Freitag, 19. Januar 2007
[1] freunde fragten, wo bei den aussagen von bischof knuth, die ich letztens kommentierte, das problem für mich denn sei? darüber denke ich viel nach. aber hier ist nicht der geeignete ort, um das zu klären.

[2] einen ganz anderen ton schlägt hape kerkeling an, wenn er über kirche („als dorfkino“) spricht. in vries-land wird ein abschitt aus seinem pilgerbuch zitiert. das klingt wirklich nett. und bodenständig.

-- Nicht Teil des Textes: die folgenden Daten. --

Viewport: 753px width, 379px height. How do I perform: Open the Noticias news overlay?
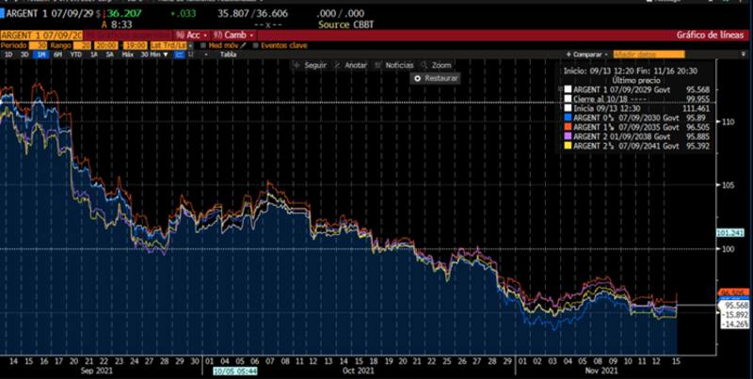(x=379, y=65)
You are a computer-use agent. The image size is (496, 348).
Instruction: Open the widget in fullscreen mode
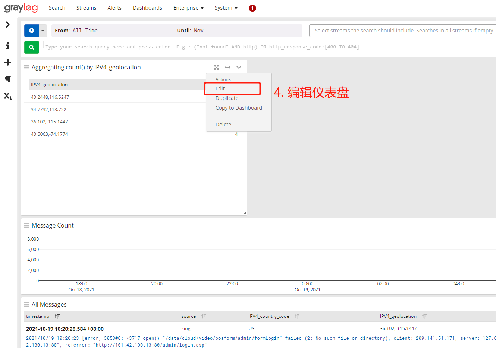pyautogui.click(x=216, y=67)
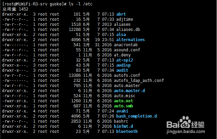Click the bash_completion.d directory name
This screenshot has height=139, width=217.
tap(136, 116)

[3] beim stichwort „ökumenische spiritualität“, zu der wir (hausgemeinschaft) auf der nordelbischen ökumenetagung an diesem wochenende in breklum eine kurzpräsentation machen sollen, habe ich irgendwie so ein bild von leuten, idealisten, die sich zusammen setzen und sagen: „ach komm, lass mal ne ökumenische spiritualität entwickeln!“ und dann kommt irgendso ein gedankenkonstrukt bei raus. das nachträglich belebt werden muss.

vielleicht müsste man die begriffe einfach nur mal umdrehen. dann hätte man „spirituelle ökumene“. hört sich komisch an, aber man hat dann was inhaltlich sinnvolles. geistliche ökumene – das ist z.b. wenn christen miteinander beten. ist doch ganz einfach, oder? und das werden wir an diesen zwei tagen in breklum auch tun.

[4] die homepage des ansverus-hauses ist aktualisiert.